An introductory session to the residential Future Leaders Scheme (FLS) residential module at Ashridge.

The objectives of the module:

  • Build network and relationships
  • Develop personal leadership development Goals
  • Gain insight into your leadership strengths and styles
  • Insight into how your behaviours impact others
  • Aware of neurological and physiological responses to pressure
  • Develop your own leadership brand

What I learned:

Watch out for crises – they can be addictive!

It’s lonely at the top and you can trust the feedback you get less and less. Have a small number of confidantes.

Leading change and transformation is the leadership required in the high uncertainty, high disagreement quadrant.

Management is doing things right – Leadership is doing the right thing.

An organisation can be thought of in different ways, as a Newtonian machine, as a natural system, or as a psychic prison of what you can and can’t do.

Peter Robertson:  all business efforts undergo an s-curve of success followed by decline. Successful organisations jump as their s-curve dies.

What I will aim to do differently as a result:

  • Build relationships with a small number of senior confidantes.
  • Try to write down my personal brand.
  • Ask the team whether they are being stretched, being challenged, being developed.
  • Think about whether I occupy the same role in leadership at work as I did or do in my family.

Future Leaders Scheme: Leadership under pressure

What it was:

A talk and interactive session on leadership, held as part of the Future Leaders Scheme at Ashridge in November 2017.

We also completed a ‘leadership dilemmas’ exercise that looks at choices under pressure.

What I learned:

A simple model for how the brain works:

  • “Brain 1”, the autonomic nervous system; Sympathetic nervous system, works fast. Controls fear, fight, flight.
  • “Brain 2”, Parasympathetic nervous system; Controls rest and recuperation.
  • It’s essential to balance sympathetic and parasympathetic systems. Without balance, we lose cognitive function, become tired and stupid!
  • “Brain 3”, the conscious thinking mind. Brain 3 has not evolved fast enough for us to cope with modern world.
  • Under stress, brain 2 perceives threat, activates brain 1, brain 3 shuts down.
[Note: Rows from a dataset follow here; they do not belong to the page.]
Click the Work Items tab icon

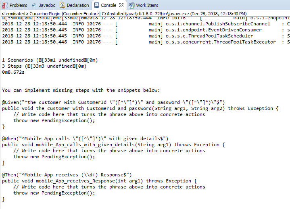[131, 5]
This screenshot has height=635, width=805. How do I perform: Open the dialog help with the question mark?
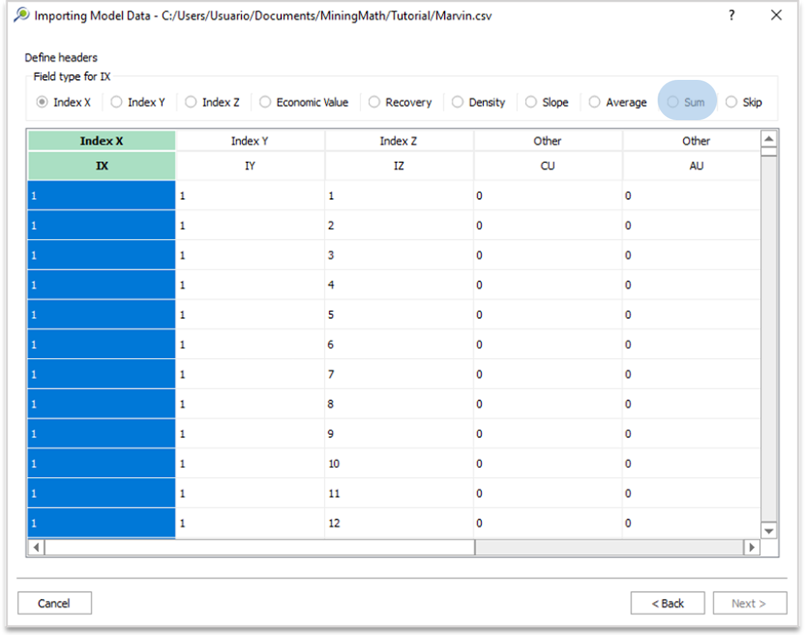731,15
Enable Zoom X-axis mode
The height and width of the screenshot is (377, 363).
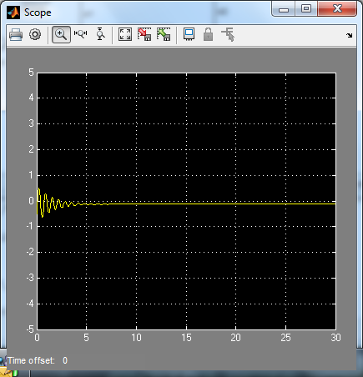tap(80, 34)
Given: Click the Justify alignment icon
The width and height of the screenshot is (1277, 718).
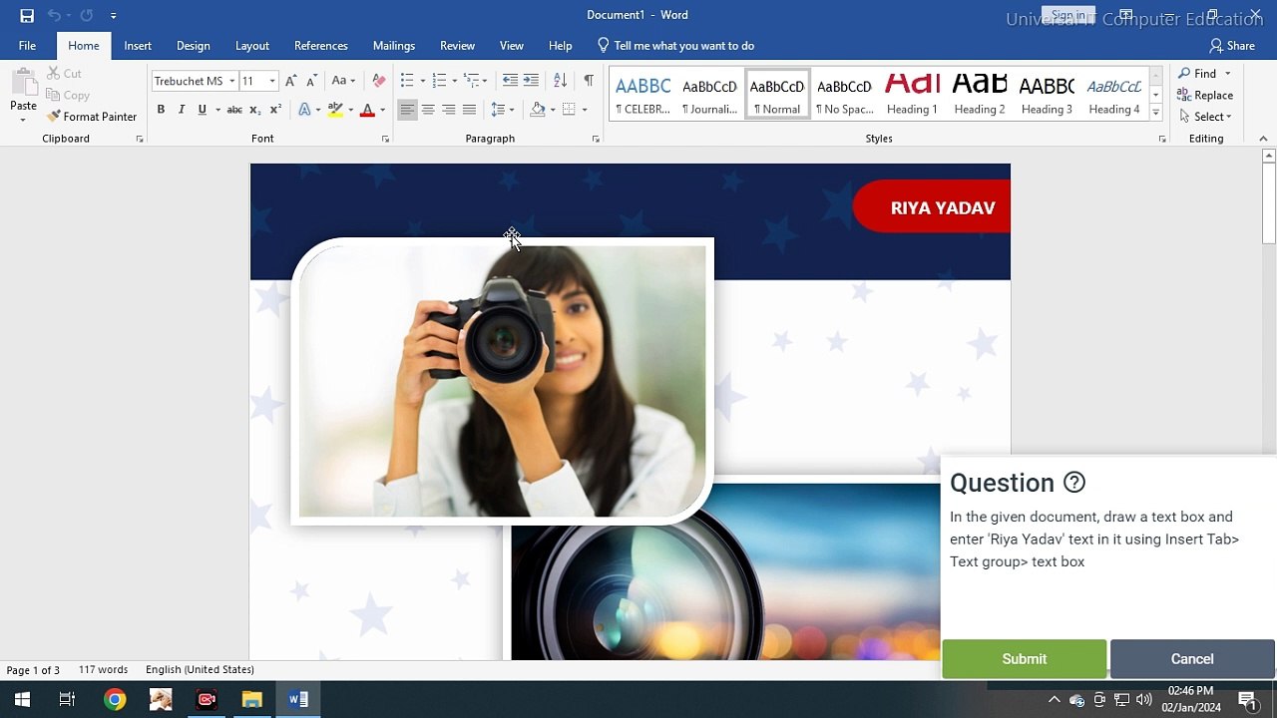Looking at the screenshot, I should [469, 110].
Sweet spot between challenge and threat is “correct thinking under pressure”- this is what you should always aim for.

My leadership values, according to my guesses (!?):

  • Future leaning
  • Integrity
  • Honest and open
  • Engagement
  • Innovation
  • “Excitement, adventure and really wild things”

My leadership values, as evidenced by the ‘leadership dilemmas’ exercise?

  • Integrity
  • Honesty
  • Openness

What will I aim to do differently as a result:

  • Consider an exercise to reconcile what team say about me and what I said about myself
  • Develop and write a “why should anyone be led by you statement”
  • Keep momentum on learning and development
  • Write this all up!

Who are you? Exploring the intersections of identity

What it was:

Day of talks and discussions with Richard Heaton, MoJ permanent secretary and civil service race champion, plus other speakers from across Whitehall, held at the MOD on 11 October 2017.

What I learned:

Intersectionality is typically when people are a member of more than one minority group e.g. someone who is LGBT+ and a member of an ethnic minority.

Some of the hardest challenges are faced by people at these intersections – but  these intersections are also opportunities to embrace and enhance diversity.

“Diversity is being invited to the party… Inclusion is being asked to dance”

Different aspects of intersectionality may manifest in different contexts e.g. in a room full of men you are a woman, but in a room full of white people you are black.

What if you bring everything that you are to the party?

Authenticity is key.

What I will aim to do differently as a result:

Think about my ‘micro behaviours’ with my own team – do I use exclusive language / make exclusive judgements without conscious awareness?

Be more inclusive – for example, make sure team events are inclusive.

Ask new team members about their background.

Think about my privileges, what they are, and how I can use my privileges to help others.